AUTHOR=Li Hui , Xu Mei , Chen Danlei , Wen Wen , Luo Jia TITLE=Pirfenidone ameliorates alcohol-induced promotion of breast cancer in mice JOURNAL=Frontiers in Oncology VOLUME=14 YEAR=2024 URL=https://www.frontiersin.org/journals/oncology/articles/10.3389/fonc.2024.1351839 DOI=10.3389/fonc.2024.1351839 ISSN=2234-943X ABSTRACT=Purpose

Alcohol consumption increases the risk of breast cancer and promotes cancer progression. Alcohol exposure could affect both processes of the mammary carcinogenesis, namely, the cell transformation and onset of tumorigenesis as well as cancer aggressiveness including metastasis and drug resistance/recurrence. However, the cellular and molecular mechanisms underlying alcohol tumor promotion remain unclear. There are four members of the mammalian p38 mitogen-activated protein kinase (MAPK) family, namely, p38α, p38β, p38γ and p38δ. We have previously demonstrated alcohol exposure selectively activated p38γ MAPK in breast cancer cells in vitro and in vivo. Pirfenidone (PFD), an antifibrotic compound approved for the treatment of idiopathic pulmonary fibrosis, is also a pharmacological inhibitor of p38γ MAPK. This study aimed to determine whether PFD is useful to inhibit alcohol-induced promotion of breast cancer.

Methods

Female adolescent (5 weeks) MMTV-Wnt1 mice were exposed to alcohol with a liquid diet containing 6.7% ethanol. Some mice received intraperitoneal (IP) injection of PFD (100 mg/kg) every other day.
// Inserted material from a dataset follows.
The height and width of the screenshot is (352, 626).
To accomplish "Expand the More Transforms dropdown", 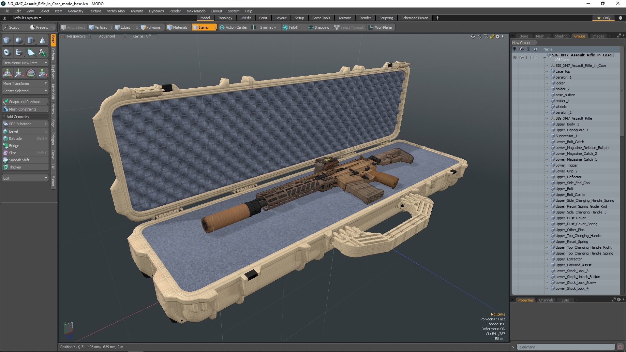I will point(25,83).
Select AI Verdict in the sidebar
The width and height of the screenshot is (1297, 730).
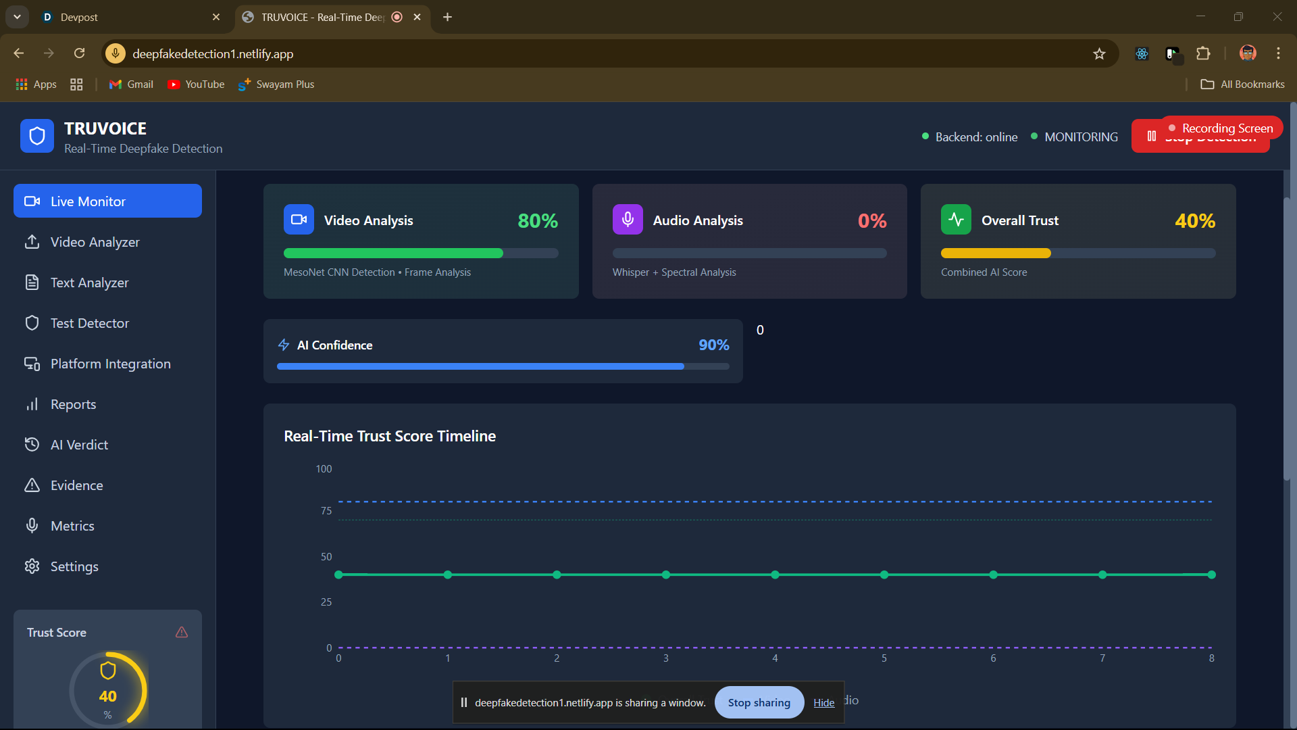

After that, the effects of alcohol and PFD on mammary tumorigenesis and metastasis were examined.

Results

Alcohol promoted the progression of mammary tumors in adolescent MMTV-Wnt1 mice. Treatment of PFD blocked tumor growth and alcohol-promoted metastasis. It also significantly inhibited alcohol-induced tumorsphere formation and cancer stem cell (CSC) population.

Conclusion

PFD inhibited mammary tumor growth and alcohol-promoted metastasis. Since PFD is an FDA-approved drug, the current findings may be helpful to re-purpose its application in treating aggressive breast cancer and alcohol-promoted mammary tumor progression.